■ **Action item**
The copy should run from the line containing "The image size" through the last line of the entries below, exactly as written, with pictures omitted.

■ **Given information**

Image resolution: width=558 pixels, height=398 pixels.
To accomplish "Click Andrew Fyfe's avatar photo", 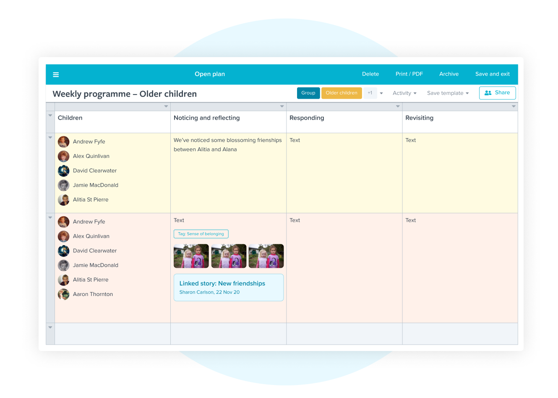I will (x=63, y=141).
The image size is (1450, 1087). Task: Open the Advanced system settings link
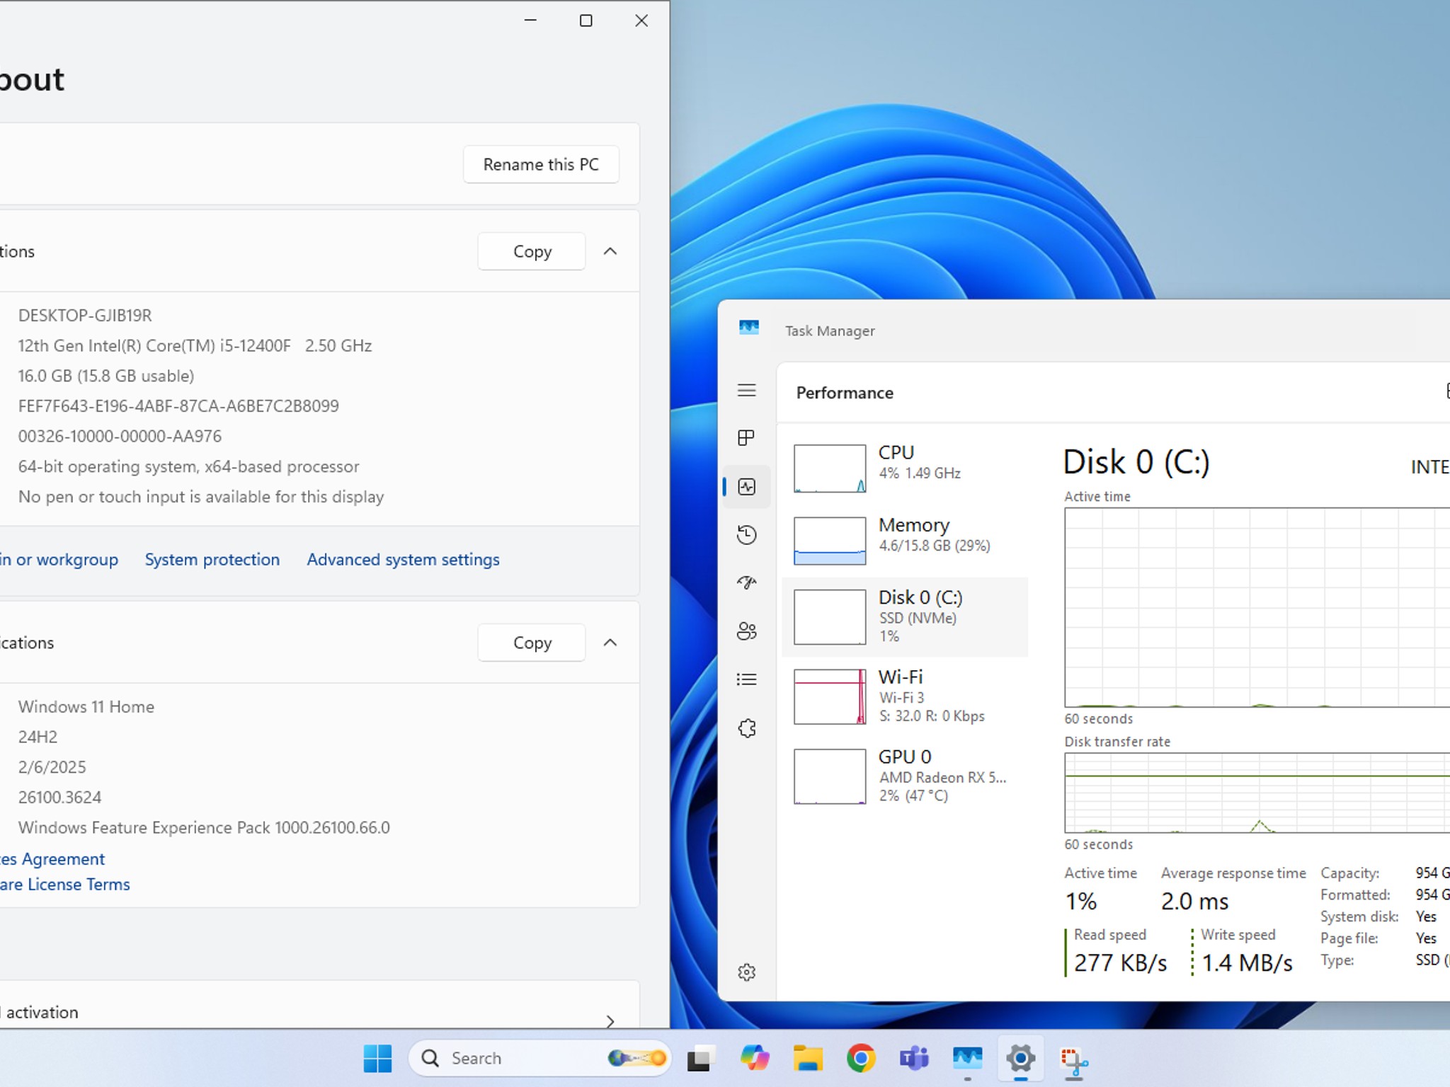click(x=403, y=559)
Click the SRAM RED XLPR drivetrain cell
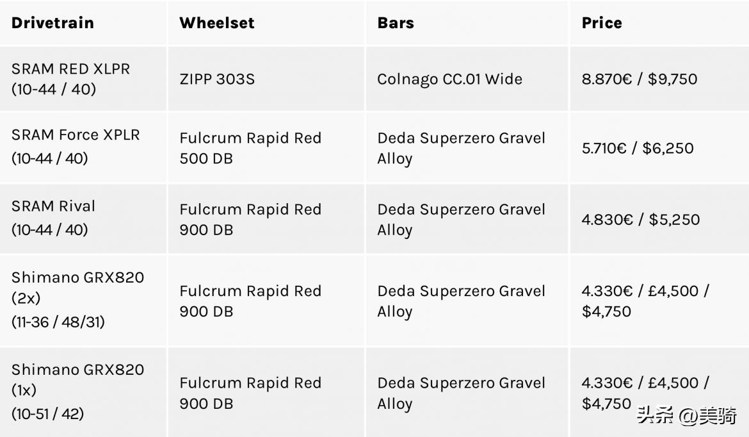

■ **Answer for this exercise**
The image size is (1450, 1087). Task: Open the Advanced system settings link
click(x=403, y=559)
Click the SRAM RED XLPR drivetrain cell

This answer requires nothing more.